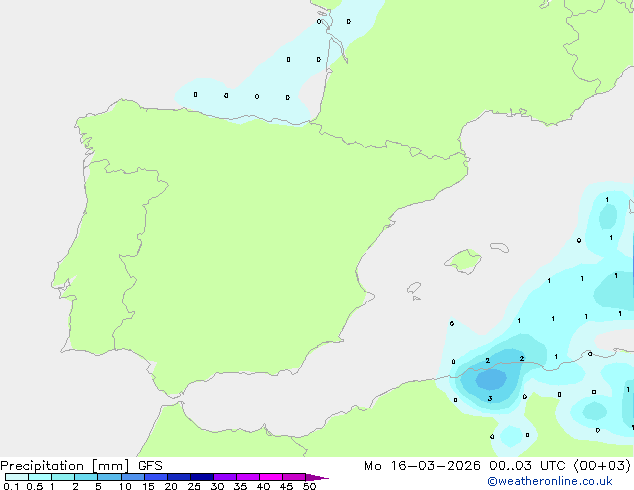Click the precipitation value 3 marker
The image size is (634, 490).
pyautogui.click(x=489, y=398)
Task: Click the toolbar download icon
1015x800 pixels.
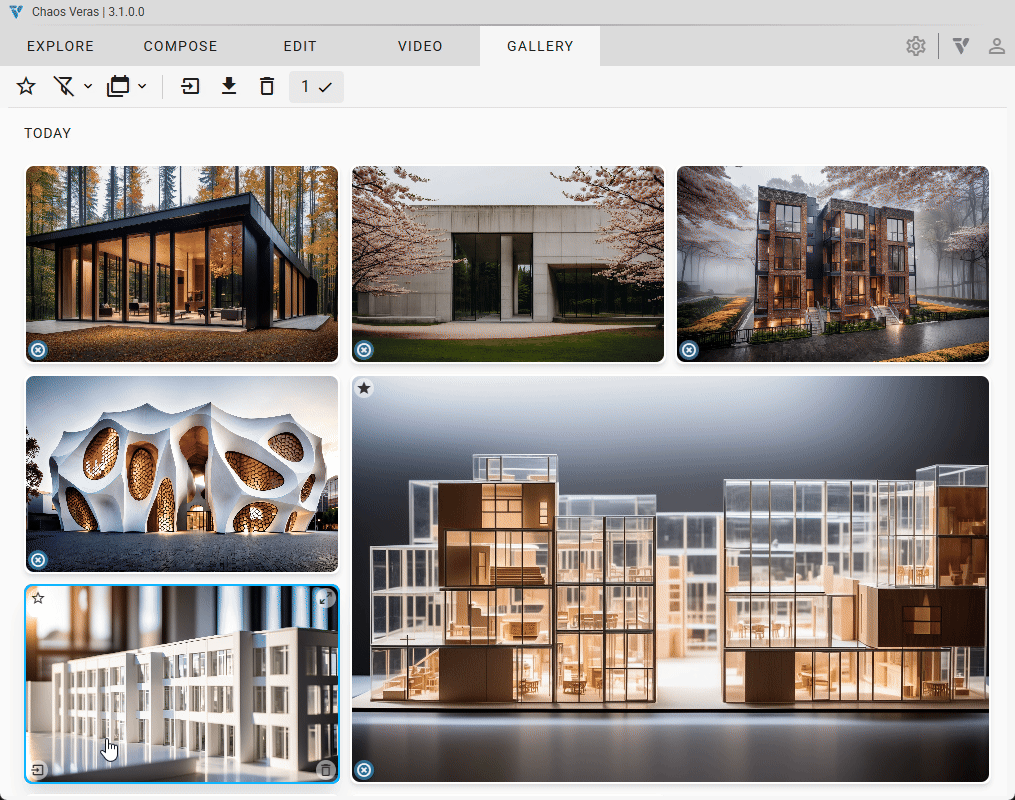Action: click(x=229, y=87)
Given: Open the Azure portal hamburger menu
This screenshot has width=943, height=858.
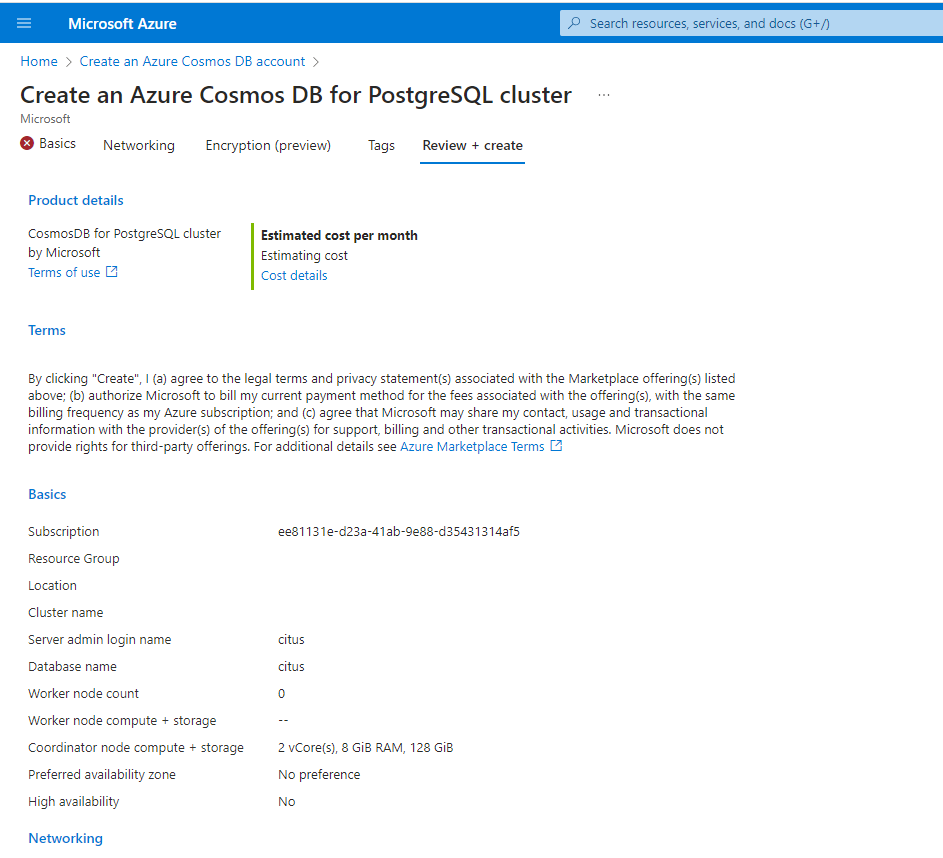Looking at the screenshot, I should click(x=24, y=23).
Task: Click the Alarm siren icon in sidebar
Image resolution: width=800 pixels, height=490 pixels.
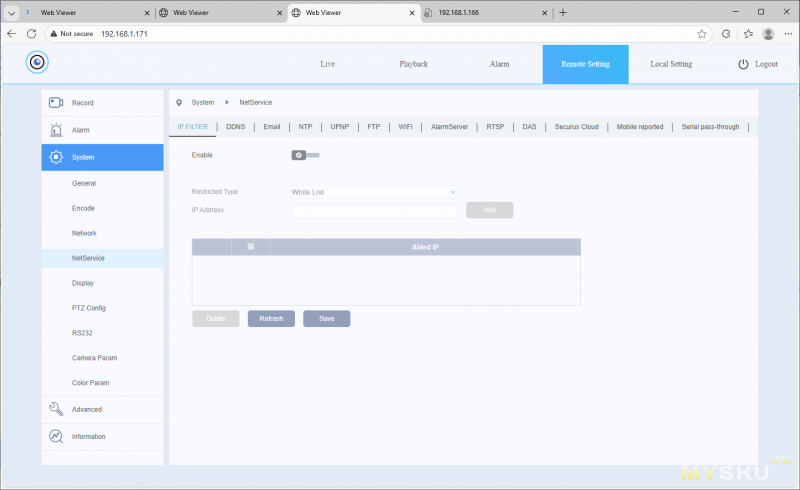Action: [56, 130]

▸ **Instructions to follow**
Bring together every line in the entries that holds the string "Task".

▸ **Answer section**
Task: Click the toolbar download icon
Task: Click the Alarm siren icon in sidebar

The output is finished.